** start Exercise input **
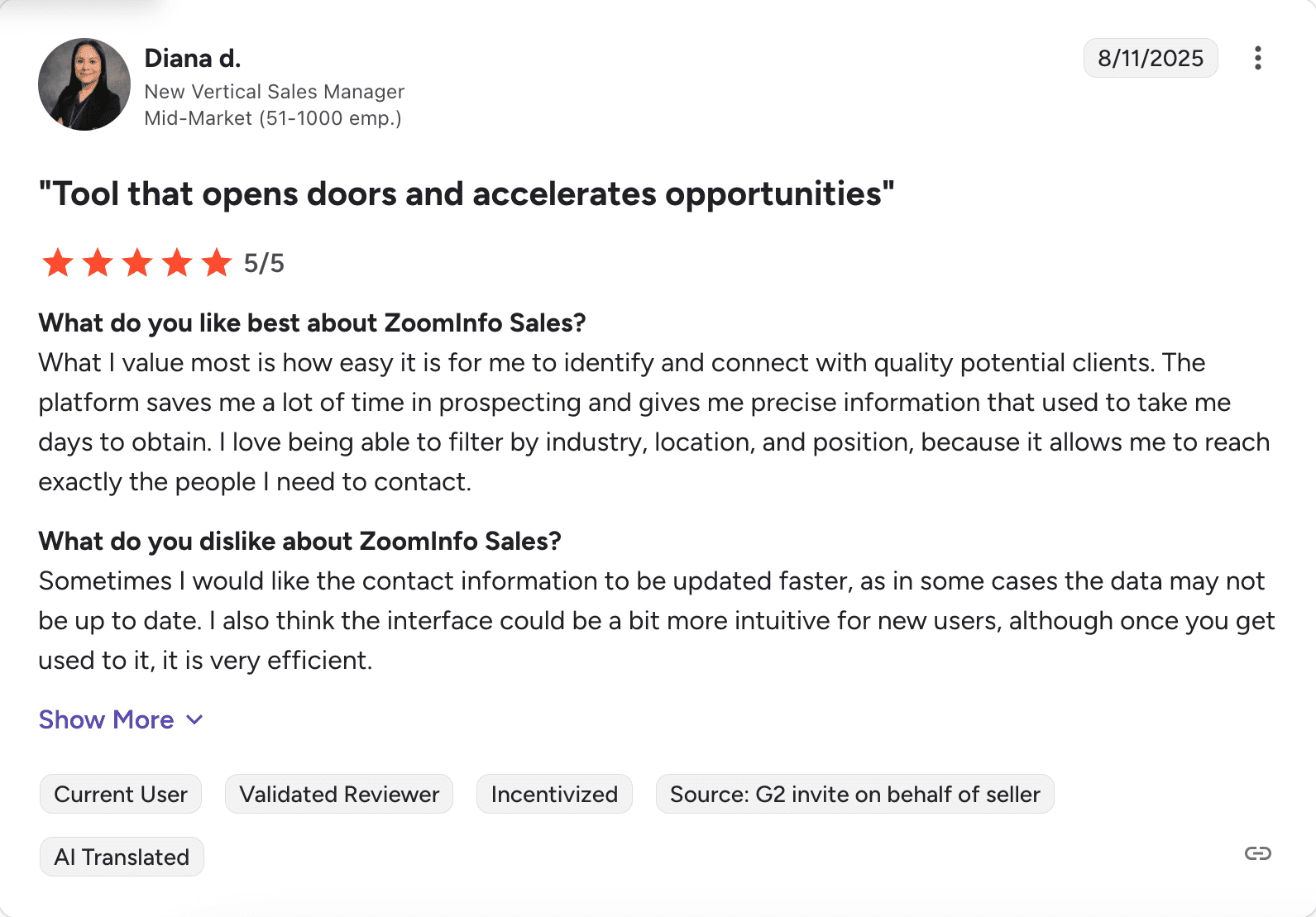Click the Incentivized tag

pyautogui.click(x=554, y=794)
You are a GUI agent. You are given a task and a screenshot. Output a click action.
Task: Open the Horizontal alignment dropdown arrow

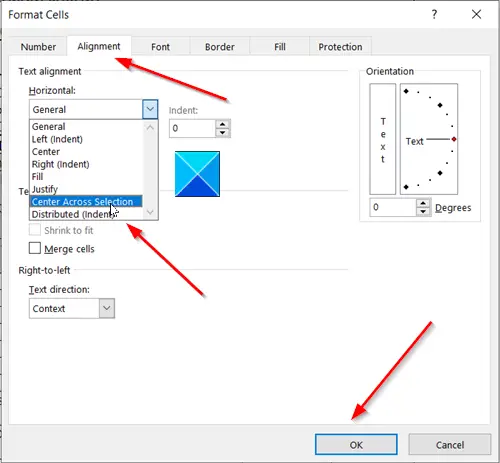click(x=150, y=109)
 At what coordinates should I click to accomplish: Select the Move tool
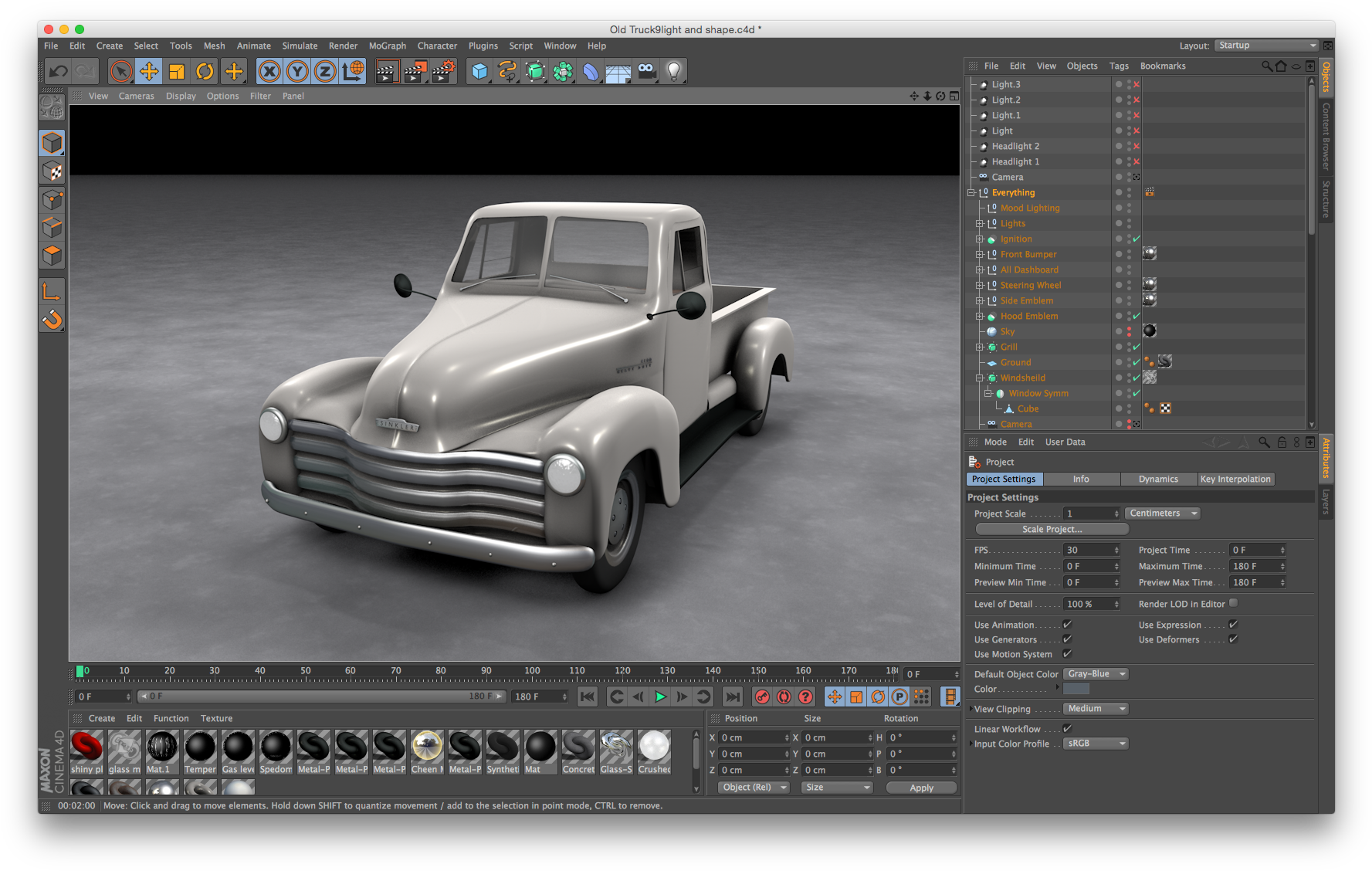coord(147,71)
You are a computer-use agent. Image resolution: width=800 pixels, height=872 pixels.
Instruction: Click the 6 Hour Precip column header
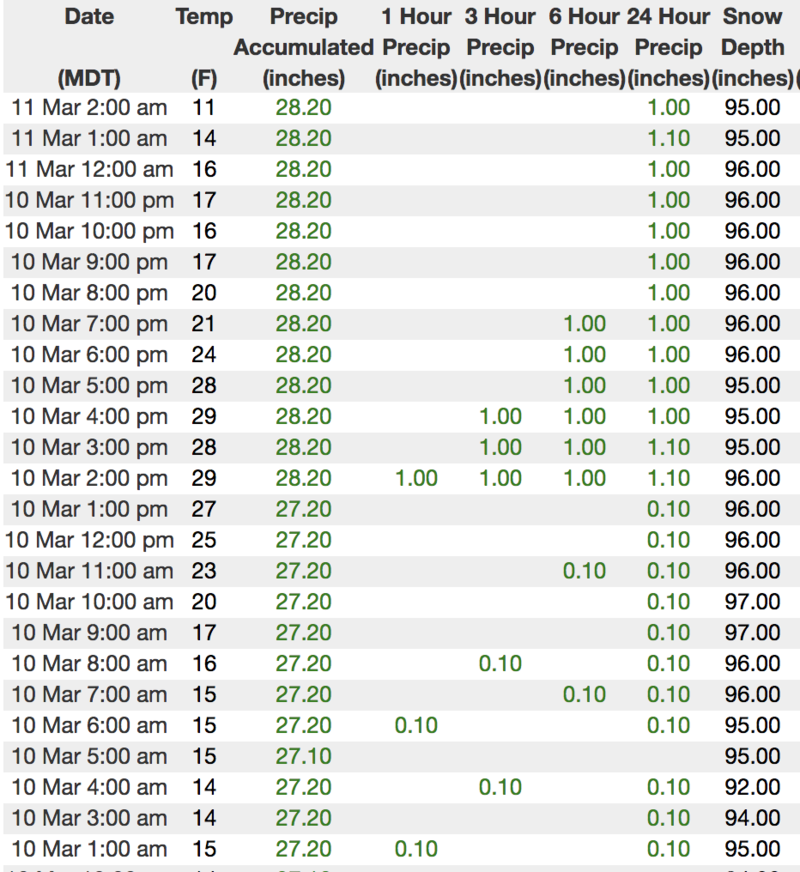tap(584, 47)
** end Exercise input **
• Given instruction: Reproduce the records from the line that contains "You are a computer-use" down through the last line, omitting the pictures.

• Final answer:
You are a computer-use agent. Image resolution: width=800 pixels, height=872 pixels.
Instruction: Click the 6 Hour Precip column header
tap(584, 47)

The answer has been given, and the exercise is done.